Pearl, a new Rittenhouse resta-club by the owners of Red Sky, also has a strong nightlife focus. Outlets like this aren’t known for their food, but Pearl’s credentialed chef, Ari Weiswasser, formerly of Striped Bass, plans on plying the dance-floor-bound crowd with serious pan-Asian cuisine. Sampling his dishes will require you to work your way through the overcrowded bar area where lawyers and analysts swarm, buying $14 cocktails for the false-eyelash set.

If you sit in one of the dining room’s cushy faux-suede banquettes, separated by twinkling beaded curtains that are one part hippie, one part Mardi Gras, the stereo’s bass will pulse your chair. Designed by DAS Architects, the room does dazzle from a distance. Place mats sparkle as though they are woven from silver filaments. Servers wear glossy black neckties; managers patrol the room in sharp power suits. The space is suffused with a blue glow from the moody lights.

Close up, though, those place mats are plasticky silicone, and the low-pile rug recalls a Denny’s, especially when a manager whips out a sweeper to spot-clean a spill. Toward the ceiling, gaps in the design reveal bare fluorescent fixtures; look closely, and you might spot the curling black tails of their wires. Under a little sober scrutiny, the whole thing looks hastily tacked together, like it might be a shoe store by day, restaurant by night.

As at Azie, the smaller plates offer more creative and better-executed dishes. A presentation of yellowtail sashimi, sliced thin, kissed with citrus and fine pink salt, tastes clean and balanced. A hefty spring roll capitalizes on duck’s unctuous texture by enveloping it in a crispy shell. Flash-grilled hamachi emerges from the kitchen a bit more cooked than expected, but the accompanying emulsion of nori and cumin rescues the dish. Pork pot stickers are held together with a veil of dough so thin, it’s transparent.

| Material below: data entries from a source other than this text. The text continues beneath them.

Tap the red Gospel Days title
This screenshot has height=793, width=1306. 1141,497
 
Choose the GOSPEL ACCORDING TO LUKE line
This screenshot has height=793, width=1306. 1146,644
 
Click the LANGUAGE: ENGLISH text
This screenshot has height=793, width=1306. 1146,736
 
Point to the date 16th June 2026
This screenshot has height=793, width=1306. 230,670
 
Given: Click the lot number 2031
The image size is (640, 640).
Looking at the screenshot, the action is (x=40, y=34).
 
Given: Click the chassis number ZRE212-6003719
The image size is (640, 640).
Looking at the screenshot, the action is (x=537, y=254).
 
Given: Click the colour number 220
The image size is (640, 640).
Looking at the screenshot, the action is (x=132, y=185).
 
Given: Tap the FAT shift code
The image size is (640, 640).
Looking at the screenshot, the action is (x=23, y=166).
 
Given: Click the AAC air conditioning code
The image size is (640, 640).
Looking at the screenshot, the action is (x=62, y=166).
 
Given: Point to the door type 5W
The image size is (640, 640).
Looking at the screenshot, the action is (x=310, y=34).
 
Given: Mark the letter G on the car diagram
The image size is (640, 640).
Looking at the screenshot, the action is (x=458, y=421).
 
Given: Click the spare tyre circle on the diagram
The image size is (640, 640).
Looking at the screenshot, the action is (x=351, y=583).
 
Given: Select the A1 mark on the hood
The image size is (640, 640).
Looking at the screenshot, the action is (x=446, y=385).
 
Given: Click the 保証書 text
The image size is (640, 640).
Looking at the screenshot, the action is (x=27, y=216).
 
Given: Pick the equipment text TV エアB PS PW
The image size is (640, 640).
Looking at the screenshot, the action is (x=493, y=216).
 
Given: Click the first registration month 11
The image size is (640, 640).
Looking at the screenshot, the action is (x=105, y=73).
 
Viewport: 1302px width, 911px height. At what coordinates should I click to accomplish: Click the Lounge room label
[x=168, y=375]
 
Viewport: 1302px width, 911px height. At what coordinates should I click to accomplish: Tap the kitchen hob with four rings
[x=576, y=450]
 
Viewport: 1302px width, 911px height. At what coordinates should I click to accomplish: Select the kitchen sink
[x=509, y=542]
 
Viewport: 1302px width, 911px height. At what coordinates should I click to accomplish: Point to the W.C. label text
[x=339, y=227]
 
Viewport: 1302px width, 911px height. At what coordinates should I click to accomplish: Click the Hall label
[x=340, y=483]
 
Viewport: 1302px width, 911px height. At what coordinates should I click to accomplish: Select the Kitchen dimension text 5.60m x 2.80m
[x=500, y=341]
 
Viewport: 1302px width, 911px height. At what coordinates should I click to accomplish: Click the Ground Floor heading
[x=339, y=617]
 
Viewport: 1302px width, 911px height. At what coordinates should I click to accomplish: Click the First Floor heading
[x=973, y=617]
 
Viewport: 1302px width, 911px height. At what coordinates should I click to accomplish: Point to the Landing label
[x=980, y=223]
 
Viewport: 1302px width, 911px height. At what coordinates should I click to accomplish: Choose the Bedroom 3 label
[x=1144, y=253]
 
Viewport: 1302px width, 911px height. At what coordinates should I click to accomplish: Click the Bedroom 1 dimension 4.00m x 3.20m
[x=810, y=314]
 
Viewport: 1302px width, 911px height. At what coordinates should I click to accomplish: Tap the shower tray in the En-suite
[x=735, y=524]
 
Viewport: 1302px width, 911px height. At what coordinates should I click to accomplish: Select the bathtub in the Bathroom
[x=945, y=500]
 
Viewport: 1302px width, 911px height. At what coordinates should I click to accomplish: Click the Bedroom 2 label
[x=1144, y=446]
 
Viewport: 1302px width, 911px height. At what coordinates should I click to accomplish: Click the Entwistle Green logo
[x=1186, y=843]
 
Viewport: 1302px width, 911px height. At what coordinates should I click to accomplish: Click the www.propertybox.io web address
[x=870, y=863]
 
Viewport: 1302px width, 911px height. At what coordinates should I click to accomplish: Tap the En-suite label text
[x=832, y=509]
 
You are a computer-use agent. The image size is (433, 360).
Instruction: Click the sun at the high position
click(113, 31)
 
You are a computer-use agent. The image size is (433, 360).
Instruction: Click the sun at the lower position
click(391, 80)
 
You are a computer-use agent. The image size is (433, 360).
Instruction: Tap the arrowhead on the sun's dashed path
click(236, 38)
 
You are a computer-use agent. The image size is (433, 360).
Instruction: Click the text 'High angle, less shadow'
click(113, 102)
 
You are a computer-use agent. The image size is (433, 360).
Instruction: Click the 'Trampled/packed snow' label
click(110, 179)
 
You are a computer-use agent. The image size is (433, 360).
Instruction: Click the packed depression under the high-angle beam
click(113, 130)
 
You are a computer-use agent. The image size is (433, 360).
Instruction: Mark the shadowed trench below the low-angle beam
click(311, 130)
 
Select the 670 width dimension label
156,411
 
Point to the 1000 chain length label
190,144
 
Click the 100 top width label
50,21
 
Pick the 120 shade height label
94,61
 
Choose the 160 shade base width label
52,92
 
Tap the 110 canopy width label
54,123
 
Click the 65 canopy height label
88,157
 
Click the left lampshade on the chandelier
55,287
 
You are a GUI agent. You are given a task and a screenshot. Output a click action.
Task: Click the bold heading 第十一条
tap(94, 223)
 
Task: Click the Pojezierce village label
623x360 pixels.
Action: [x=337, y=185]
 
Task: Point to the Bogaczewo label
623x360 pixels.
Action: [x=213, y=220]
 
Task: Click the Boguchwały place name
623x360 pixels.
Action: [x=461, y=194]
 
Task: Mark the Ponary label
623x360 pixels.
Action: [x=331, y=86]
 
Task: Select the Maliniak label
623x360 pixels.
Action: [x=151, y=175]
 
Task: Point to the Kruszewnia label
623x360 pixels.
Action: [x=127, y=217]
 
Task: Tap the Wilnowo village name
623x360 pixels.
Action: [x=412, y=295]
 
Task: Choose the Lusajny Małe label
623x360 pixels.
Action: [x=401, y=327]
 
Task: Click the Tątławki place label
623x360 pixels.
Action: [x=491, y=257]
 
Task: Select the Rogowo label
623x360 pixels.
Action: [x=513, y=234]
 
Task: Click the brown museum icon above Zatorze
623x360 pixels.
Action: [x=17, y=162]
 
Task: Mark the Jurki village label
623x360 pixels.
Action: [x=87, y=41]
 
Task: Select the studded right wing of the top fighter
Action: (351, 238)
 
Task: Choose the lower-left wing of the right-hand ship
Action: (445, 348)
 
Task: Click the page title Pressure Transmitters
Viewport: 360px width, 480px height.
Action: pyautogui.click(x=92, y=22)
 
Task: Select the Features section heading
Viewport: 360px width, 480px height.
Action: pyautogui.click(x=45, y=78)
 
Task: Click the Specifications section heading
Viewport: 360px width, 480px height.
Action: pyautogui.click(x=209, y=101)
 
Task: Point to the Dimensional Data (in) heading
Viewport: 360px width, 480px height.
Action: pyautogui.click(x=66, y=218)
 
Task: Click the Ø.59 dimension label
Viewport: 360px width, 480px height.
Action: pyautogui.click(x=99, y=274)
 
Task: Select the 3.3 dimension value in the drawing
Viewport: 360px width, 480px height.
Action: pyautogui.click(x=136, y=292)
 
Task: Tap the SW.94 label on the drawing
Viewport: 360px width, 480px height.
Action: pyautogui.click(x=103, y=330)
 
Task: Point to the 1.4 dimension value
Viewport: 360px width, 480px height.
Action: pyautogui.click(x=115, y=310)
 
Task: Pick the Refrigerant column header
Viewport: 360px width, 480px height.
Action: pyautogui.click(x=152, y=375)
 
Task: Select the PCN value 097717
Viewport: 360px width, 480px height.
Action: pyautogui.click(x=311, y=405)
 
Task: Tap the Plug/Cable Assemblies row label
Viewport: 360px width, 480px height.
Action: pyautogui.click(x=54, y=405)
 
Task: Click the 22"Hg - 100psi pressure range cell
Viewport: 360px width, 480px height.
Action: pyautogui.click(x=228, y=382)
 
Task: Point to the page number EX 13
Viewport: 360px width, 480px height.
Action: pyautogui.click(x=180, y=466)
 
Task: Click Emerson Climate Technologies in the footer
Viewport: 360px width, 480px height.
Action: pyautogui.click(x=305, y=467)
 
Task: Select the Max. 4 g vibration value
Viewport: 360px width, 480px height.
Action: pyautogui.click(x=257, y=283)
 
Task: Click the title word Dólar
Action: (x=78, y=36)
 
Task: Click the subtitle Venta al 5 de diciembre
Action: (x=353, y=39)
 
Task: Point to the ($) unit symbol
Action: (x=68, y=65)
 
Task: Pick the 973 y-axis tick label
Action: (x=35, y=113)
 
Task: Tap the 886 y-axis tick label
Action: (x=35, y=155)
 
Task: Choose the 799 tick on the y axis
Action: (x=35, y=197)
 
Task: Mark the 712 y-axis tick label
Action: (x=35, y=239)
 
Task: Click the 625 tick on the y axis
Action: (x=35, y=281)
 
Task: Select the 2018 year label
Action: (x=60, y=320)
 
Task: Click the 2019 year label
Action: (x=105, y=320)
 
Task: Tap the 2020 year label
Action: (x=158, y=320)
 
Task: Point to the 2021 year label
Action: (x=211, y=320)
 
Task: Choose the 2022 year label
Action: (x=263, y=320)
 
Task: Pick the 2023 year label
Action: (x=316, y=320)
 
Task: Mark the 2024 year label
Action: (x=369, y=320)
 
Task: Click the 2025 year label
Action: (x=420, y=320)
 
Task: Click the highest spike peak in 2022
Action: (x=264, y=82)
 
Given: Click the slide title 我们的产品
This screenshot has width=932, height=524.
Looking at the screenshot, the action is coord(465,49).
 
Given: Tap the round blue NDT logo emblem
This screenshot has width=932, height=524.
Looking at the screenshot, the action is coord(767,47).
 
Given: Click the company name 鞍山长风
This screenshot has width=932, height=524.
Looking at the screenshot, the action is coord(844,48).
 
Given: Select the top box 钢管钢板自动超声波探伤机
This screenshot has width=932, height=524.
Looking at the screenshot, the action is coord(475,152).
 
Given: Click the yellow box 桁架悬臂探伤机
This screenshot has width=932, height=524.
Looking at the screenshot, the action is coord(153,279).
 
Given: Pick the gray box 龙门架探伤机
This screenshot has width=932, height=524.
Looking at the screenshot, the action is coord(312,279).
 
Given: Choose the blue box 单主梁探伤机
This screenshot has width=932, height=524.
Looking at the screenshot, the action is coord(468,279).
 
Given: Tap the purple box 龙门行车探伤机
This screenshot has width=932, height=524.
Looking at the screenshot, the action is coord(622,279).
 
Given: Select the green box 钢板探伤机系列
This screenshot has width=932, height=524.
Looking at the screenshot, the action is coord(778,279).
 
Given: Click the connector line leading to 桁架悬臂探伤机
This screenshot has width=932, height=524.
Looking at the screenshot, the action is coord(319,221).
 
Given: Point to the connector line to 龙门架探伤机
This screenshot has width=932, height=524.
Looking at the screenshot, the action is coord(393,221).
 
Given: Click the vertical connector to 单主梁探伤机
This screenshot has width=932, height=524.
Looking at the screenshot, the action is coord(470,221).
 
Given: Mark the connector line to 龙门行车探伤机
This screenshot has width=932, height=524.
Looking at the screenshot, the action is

Servers rightly tout these small plates; the kitchen has clearly focused its attention for a club crowd that craves lighter bites, and entrées here feel like afterthoughts. Go with the flow, or you may end up with a salmon pad Thai that combines an overcooked fillet with fettuccine-like noodles and a thin sauce that lacks the complex pungency of lemongrass, tamarind, dried shrimp paste and fish sauce. Flavorful but overcooked five-spice duck breast, served with coins of peppery daikon, fares slightly better but is markedly less delicious than the pork rib appetizer, fragrant with cilantro soy sauce.

After 10 p.m., the crowd is herded upstairs, where DJs and dancing reign. Here, on the dance floor and in private booths with bottle service, is where the club emerges from its restaurant shell. The right mix of people, favorable mood lighting and another cocktail or two might make Pearl seem hip enough to be in Tokyo.

Azie
Food: B
Service: B
Atmosphere: A
Average entrée price: $20.
Best Beverage Bet: The Morimoto-ish saketini.
Go For: Small plates with big flavor; a chic oasis in the strip-mall-crowded ’burbs.

Yakitori Boy
Food: C
Service: C
Atmosphere: A
Average entrée price: $15 for a cluster of “japas.”
Best Beverage Bet: Sapporo beer.
Go For: The private karaoke rooms.

Pearl
Food: C
Service: B
Atmosphere: B
Average entrée price: $25.
Best Beverage Bet: The light, crisp and gingery Kakujo sake.
Go For: Light bites followed by drinks and dancing.